The silent-falling snow flurries are gone, merely the prelude to the blizzard now driven in by a howling east wind and bringing down a maelstrom of swirling snow and ice. The lane to the cottage is completely blocked and the car trapped in a huge drift across the lane.  It is a complete white-out.  The road, the walls, the fields, the sky itself have merged into blinding brilliance.  Sharp spicules of ice cut my face and the shrieking wind deafens me.  I push, stomp and crawl the half mile to reach the cottage, carrying a precious bundle of supplies on my back.  Sheer stubbornness and bad-temper keep me going until I stumble into the warmth of the kitchen.  Jet, my Labrador is curled up in front of the range. She looks enquiringly as I fall through the doorway.  Warmth envelops me, steaming up my specs and melting the snow and ice from my clothes.  I stagger to the nearest chair, dripping pools of water but too exhausted to care.

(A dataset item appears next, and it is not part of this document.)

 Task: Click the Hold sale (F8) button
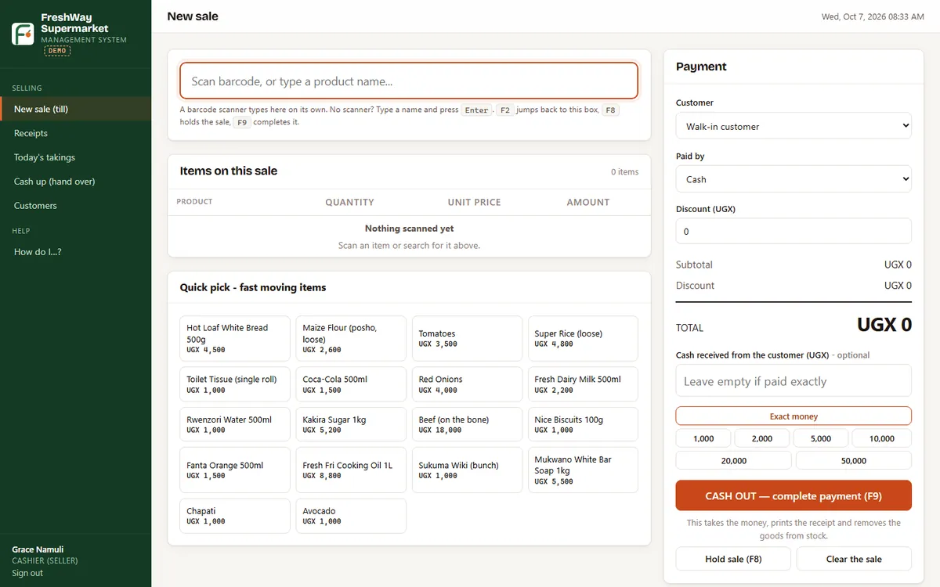point(733,559)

Everything is held in this winter’s painful icy grip.  The hens keep to their hut or pick miserably on a small square of iron-hard ground where the snow has blown off.  The few eggs that come usually crack in the cold.  Even the geese, Gulliver and Mrs G, the hardiest of creatures, seek shelter.  In the metallic half-light of morning, they waddle out from under a gorse bush and follow me to the feed store.  He taps impatiently at the door and hisses at me.

“Hello ugly” I greet him

“Shiss, shiss” is the invariable reply. Then he spits rudely at me and rattles his feathers, coated with ice droplets like a thousand tiny sequins.


In the garden all the winter cabbages and broccoli have disappeared under the snow.  I netted them against the rabbits but times are so hard for them that they tunnel under the snow, nibble a neat hole in the net and then chew their way through the frozen leaves.  


Perversely perhaps I still take Jet for a walk around the quarry every day.  We stagger, push and flounder through, round and over towering drifts of snow.  Often the surface of the drifts is frozen so hard by the biting east winds that I can walk easily on the top of them.  But every now and then, the crust breaks and I am plunged waist-deep into the drift.  


One afternoon, Jet begins to “set” something in a drift.  She whines and scratches furiously until she makes a small hole through which she thrusts her nose, blowing gustily, flanks heaving like bellows.  I push her away and squint down the hole.  A beady blue eye stares, unwinking, up at me from within a hollow snow cavern.  Between us, Jet and I dig out an entrance to this snowy prison and one sheep, rather wobbly on her feet hobbles out, followed by and second, third and fourth.  The quartet sniff the fresh air and I drive them, apparently none the worse for the experience, to join the rest of the flock.  They had taken shelter beneath one of the many huge overhanging rocks in the quarry during the blizzard and become overblown by the snow.


There is a stark beauty in the surroundings…”picture postcard stuff” a neighbour calls it, rather bitterly.  He has a point.  For those who have to get to work and earn a living it is a very difficult time indeed.  I am accustomed now to floundering through the snow and ice, carting supplies, cutting logs, carrying water to the stock and on occasions helping neighbours to dig sheep out of drifts or foddering outlying cattle.  My sledge is invaluable and plastic fertiliser sacks, with stout baler band attached make wonderful vehicles for sliding hay or straw bales on.  Anyone foolhardy enough to visit is press-ganged into carrying small parcels of vital supplies such as chocolate or ciggies.


The weather brings out a sort of community spirit and rallying round of neighbours.  One neighbour whose smallholding is located at the road side takes in my deliveries.  Then, at intervals I struggle along the narrow ribbon of road that the snow-ploughs make, load up my sledge, swig hot coffee and chat, before setting off home again.

The question everyone asks is when will the thaw come? This winter of discontent has lingered long enough; time for it to move over and allow spring to step forward.